_TEXT TO READ_
Sunday, June 1, 2014

A liberal's tenuous grip on cause and effect

The front page of the morning's Austin American-Statesman includes (behind the subscriber wall) an article about surging property taxes in Austin, and the "irate homeowners" now confronting their new appraisals. Let's consider the first such homeowner, quoted without any suggestion of irony:

"I'm at the breaking point," said Gretchin Gardner, an Austin artist who bought a 1930s bungalow in the Bouldin neighborhood just south of downtown in 1991 and has watched her property tax bill soar to $8500 this year.

"It's not because I don't like paying taxes," said Gardner, who attended both meetings [of "irate homeowners"]. "I have voted for every park, every library, all the school improvements, for light rail, for anything that will make this city better. But now I can't afford to live here anymore."

My first thought: "When she reads her own words in the paper Ms. Gardner is going to think: 'Oh, no. I've beclowned myself before the entire city of Austin. My friends will think I'm an idiot.'"

My second thought: "No, that won't happen, because the odds are very high her friends agree with her and see nothing inconsistent with voting for all that big government and expecting their taxes to stay low nonetheless. That's what makes big government go around."

_DATASET RECORDS_
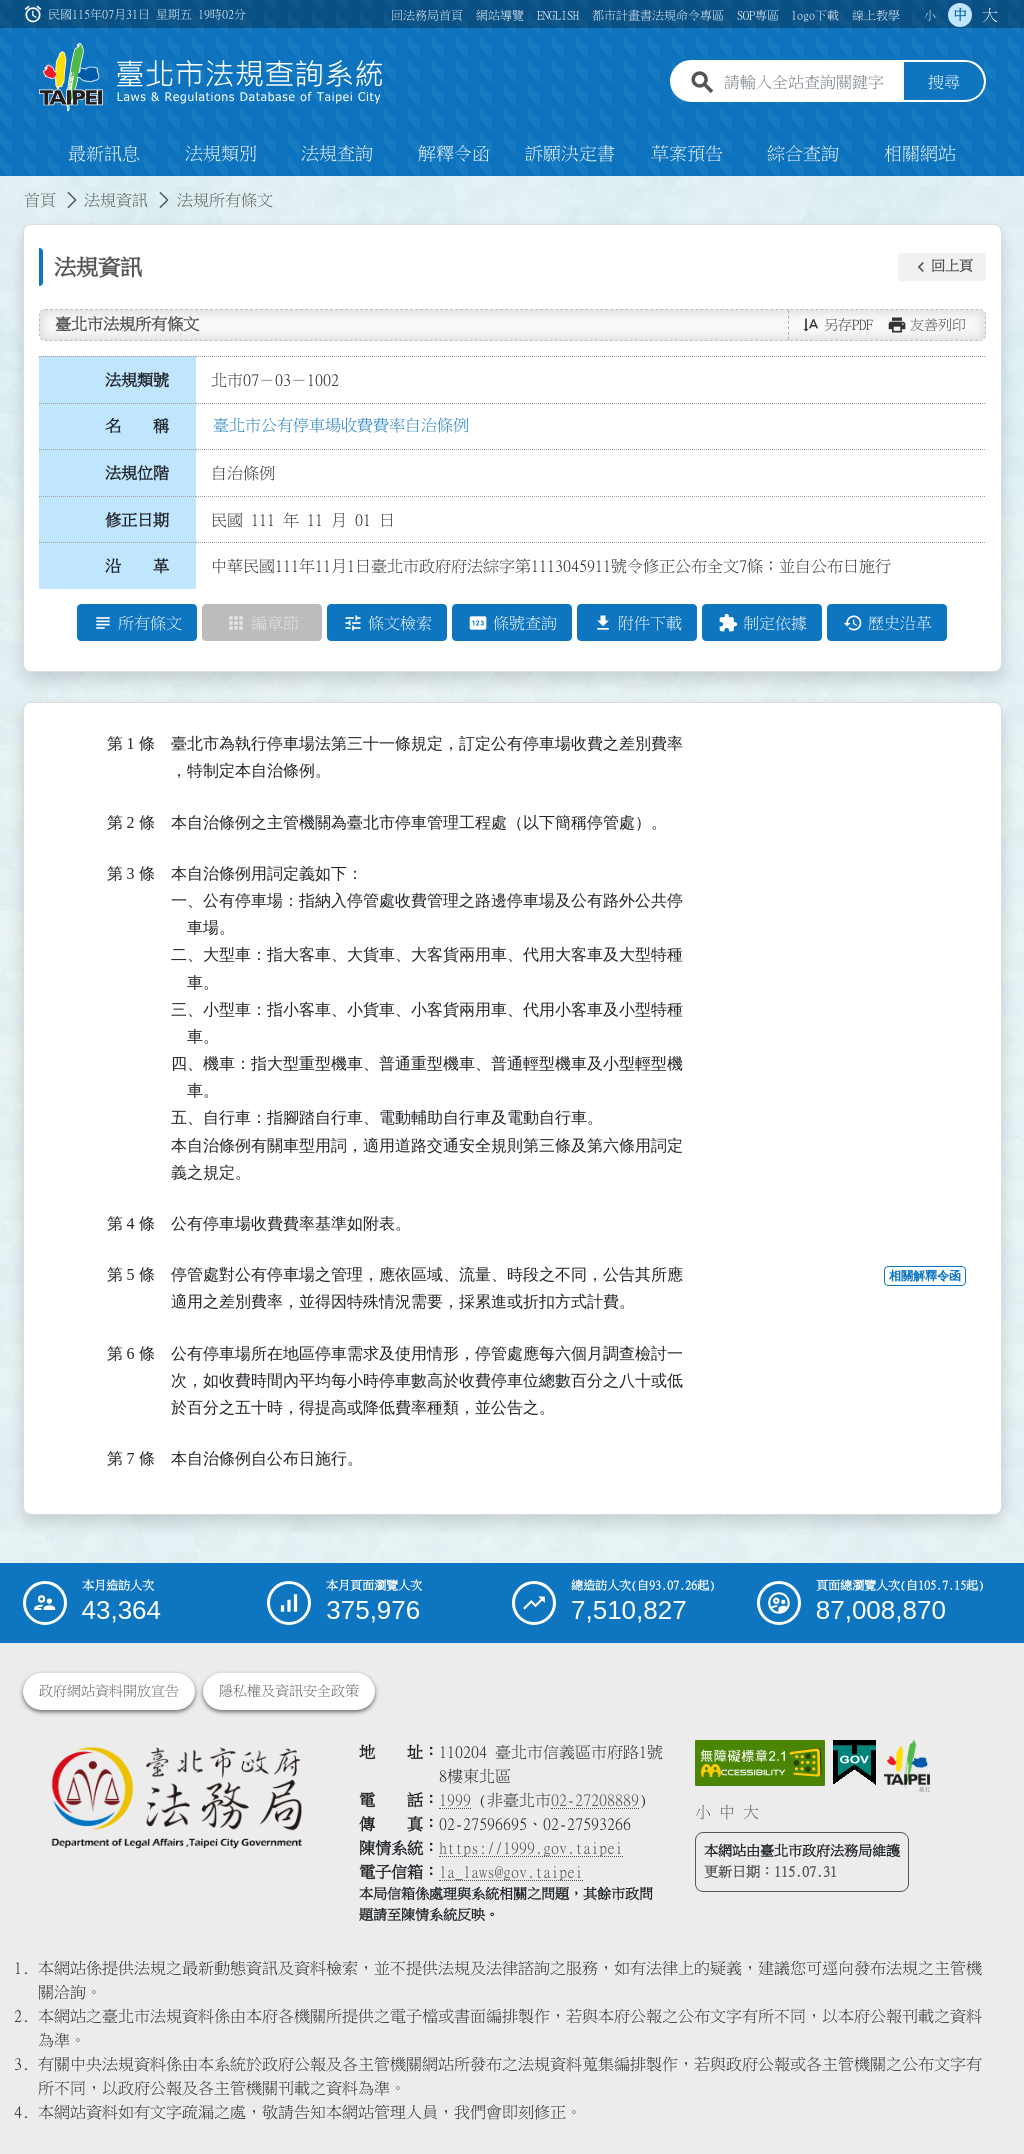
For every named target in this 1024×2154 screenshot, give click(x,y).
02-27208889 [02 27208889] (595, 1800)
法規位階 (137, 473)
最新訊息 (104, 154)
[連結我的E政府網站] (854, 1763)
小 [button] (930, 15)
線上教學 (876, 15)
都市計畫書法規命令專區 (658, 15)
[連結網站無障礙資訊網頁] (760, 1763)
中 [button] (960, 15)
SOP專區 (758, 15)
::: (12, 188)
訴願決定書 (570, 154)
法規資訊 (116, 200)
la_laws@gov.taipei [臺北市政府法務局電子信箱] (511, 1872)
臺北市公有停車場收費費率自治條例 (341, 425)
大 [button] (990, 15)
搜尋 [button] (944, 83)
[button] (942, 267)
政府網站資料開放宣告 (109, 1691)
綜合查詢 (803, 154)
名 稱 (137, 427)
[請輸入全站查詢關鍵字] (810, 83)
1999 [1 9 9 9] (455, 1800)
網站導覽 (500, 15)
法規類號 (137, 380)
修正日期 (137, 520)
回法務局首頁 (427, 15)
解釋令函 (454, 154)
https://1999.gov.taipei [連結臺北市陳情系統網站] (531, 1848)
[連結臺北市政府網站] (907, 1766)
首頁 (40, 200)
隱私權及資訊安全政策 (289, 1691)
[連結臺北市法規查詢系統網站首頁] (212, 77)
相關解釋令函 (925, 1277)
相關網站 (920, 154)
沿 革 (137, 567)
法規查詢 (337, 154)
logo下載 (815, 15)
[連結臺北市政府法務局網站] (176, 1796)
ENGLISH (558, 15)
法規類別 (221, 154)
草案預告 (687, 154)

_STATED PROBLEM 1_
According to the blog post on Austin property taxes, why does the author conclude that Gretchin Gardner will not feel embarrassed when she reads her quoted words? Answer in one to three sentences.
_STATED PROBLEM 2_
In the blog post on Austin property taxes, in what year did Gretchin Gardner buy her bungalow?

_COMPLETE ANSWER 1_
The author reasons that her friends very likely agree with her. They see nothing inconsistent in voting for big government and still expecting their taxes to stay low, so she will not expect them to think she is an idiot.

_COMPLETE ANSWER 2_
She bought it in 1991.